>> start STORED RECORDS

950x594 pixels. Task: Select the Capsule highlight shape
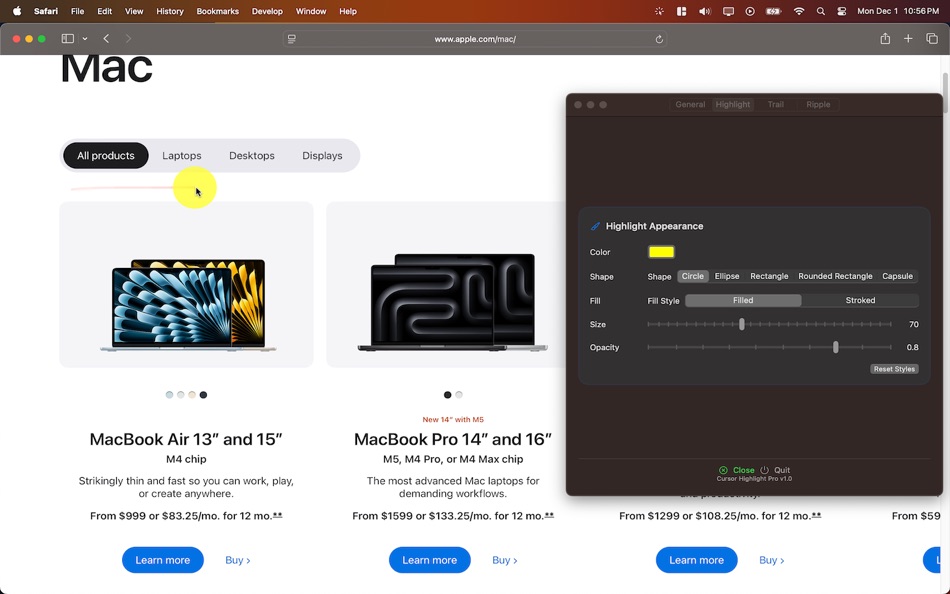pyautogui.click(x=897, y=276)
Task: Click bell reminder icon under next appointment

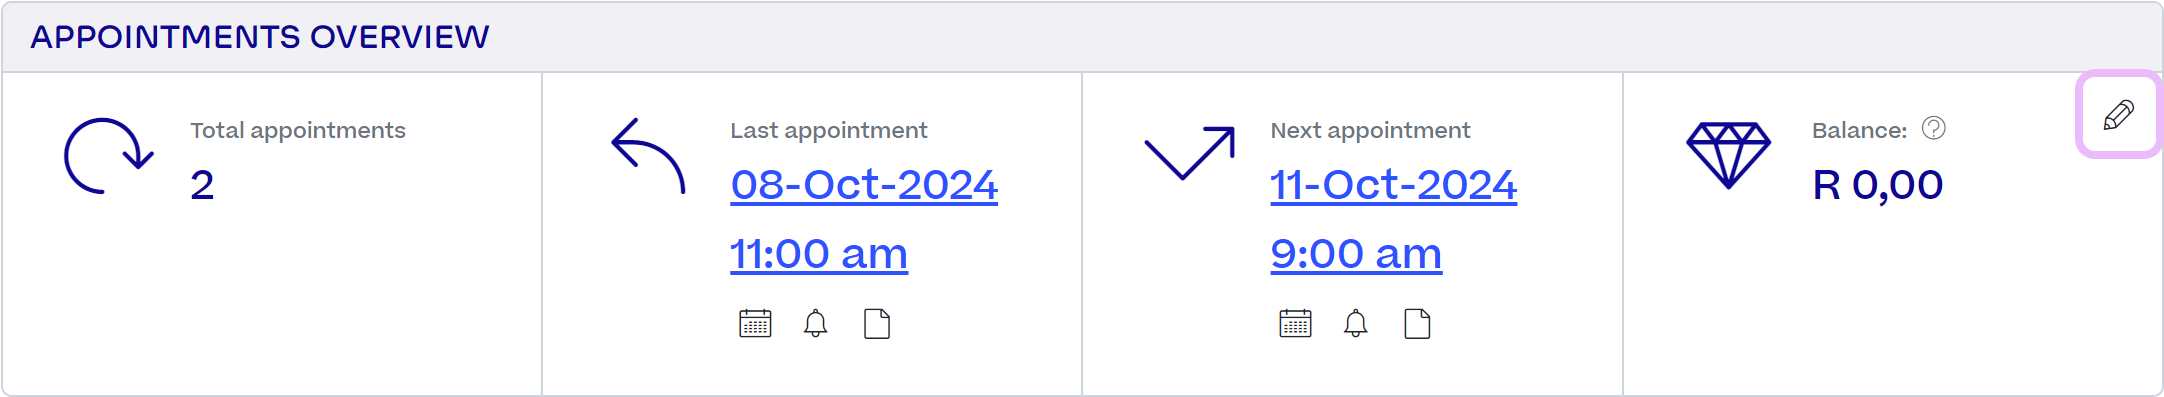Action: coord(1356,324)
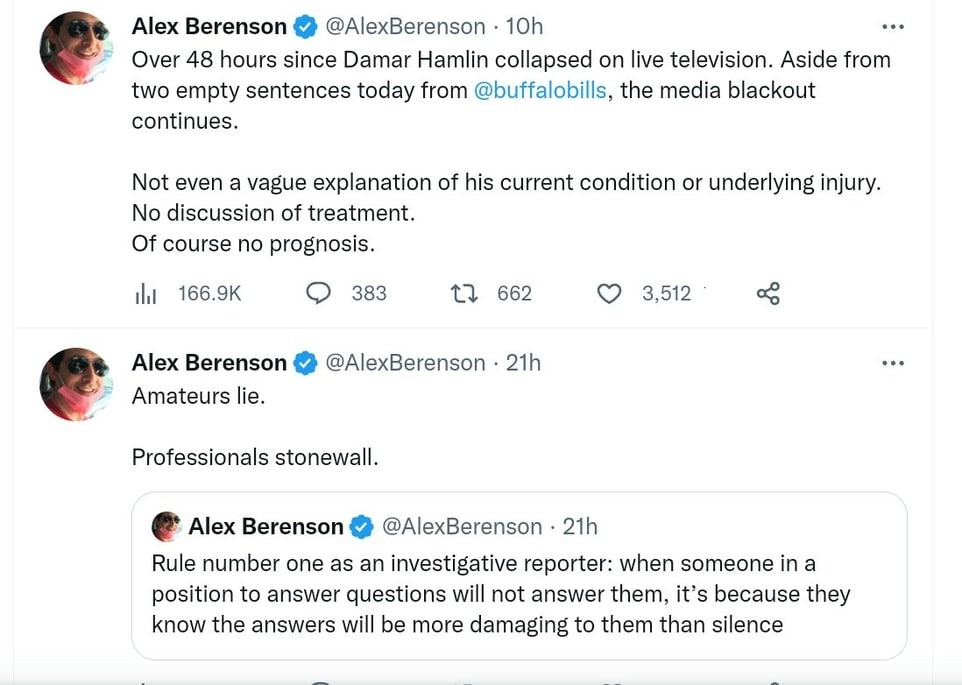Like the tweet with 3,512 likes

tap(609, 293)
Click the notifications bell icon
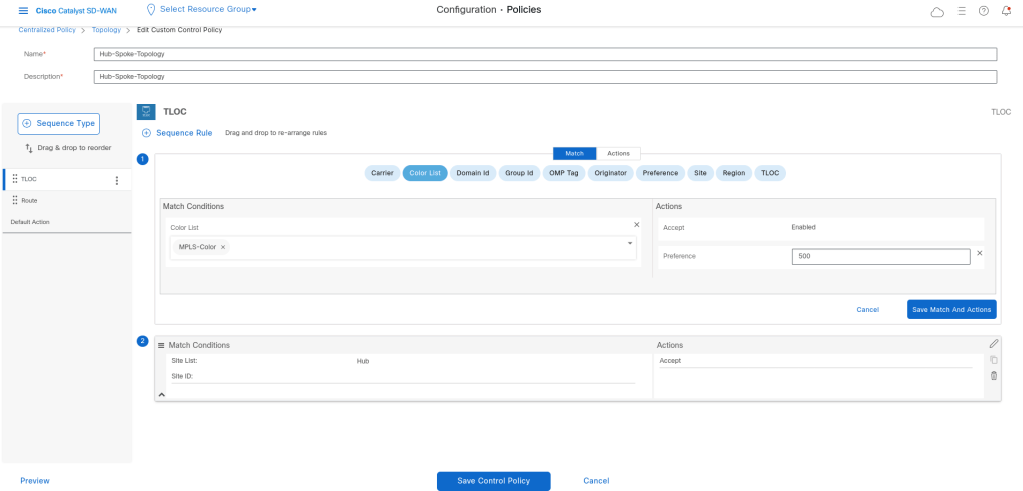The width and height of the screenshot is (1023, 491). point(1006,11)
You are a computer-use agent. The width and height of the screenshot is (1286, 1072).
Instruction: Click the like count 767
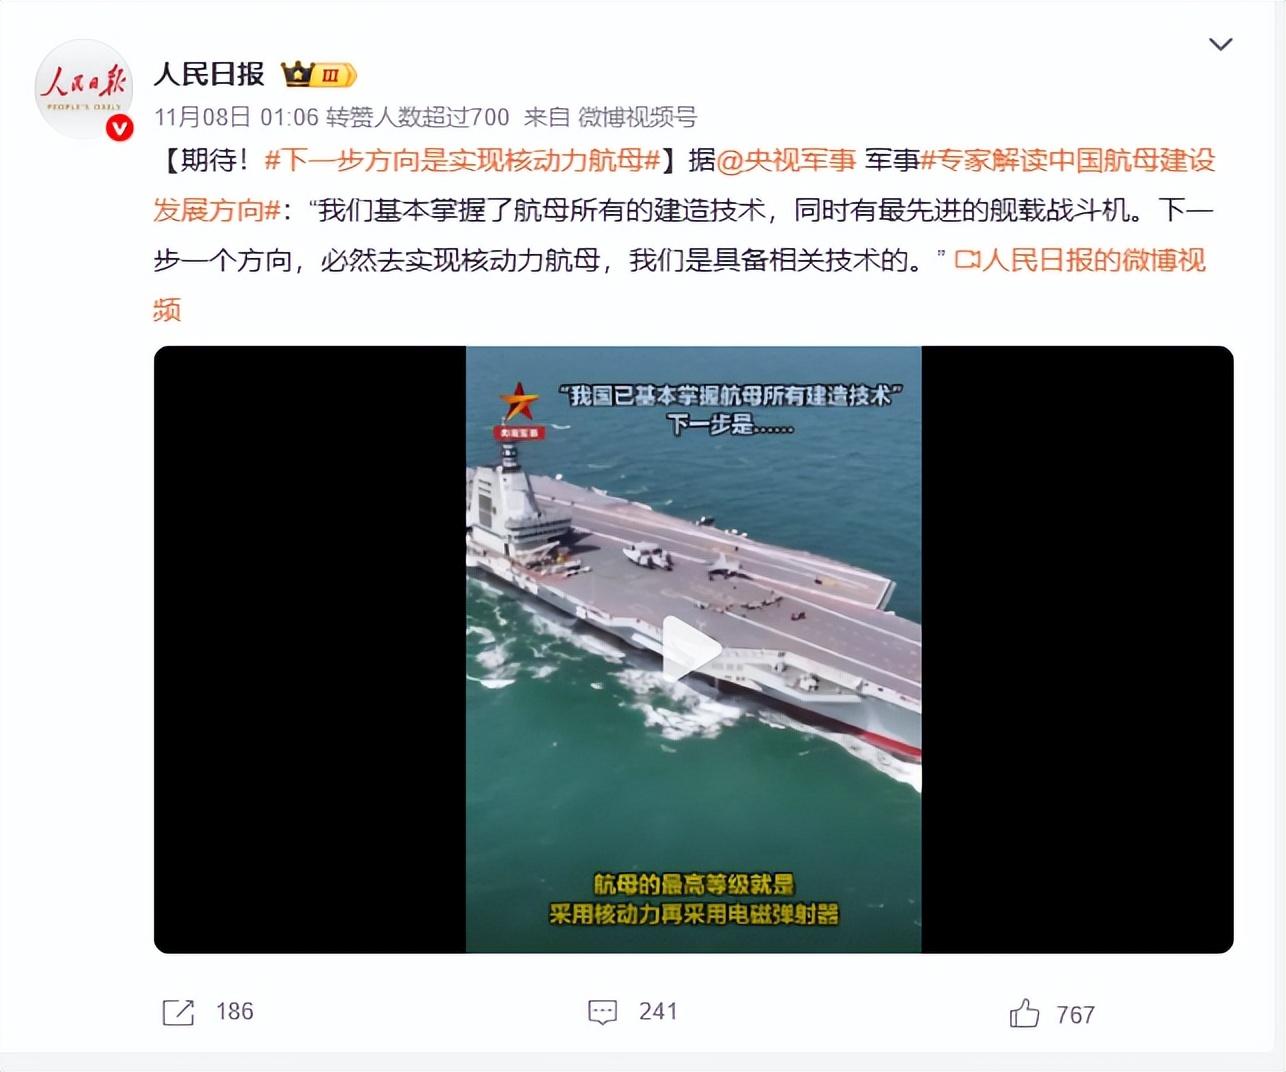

>> end STORED RECORDS

- [EXERCISE REQUIREMENTS] Please rewrite all the records above with "bell" changed to "alarm" and everything else left the same, leaving the pictures out of your answer.

- [WRITTEN RESPONSE]
950x594 pixels. Task: Select the Capsule highlight shape
pyautogui.click(x=897, y=276)
Task: Click alarm reminder icon under next appointment

Action: coord(1356,324)
Like the tweet with 3,512 likes

tap(609, 293)
Click the notifications alarm icon
The width and height of the screenshot is (1023, 491). point(1006,11)
You are a computer-use agent. The width and height of the screenshot is (1286, 1072).
Instruction: Click the like count 767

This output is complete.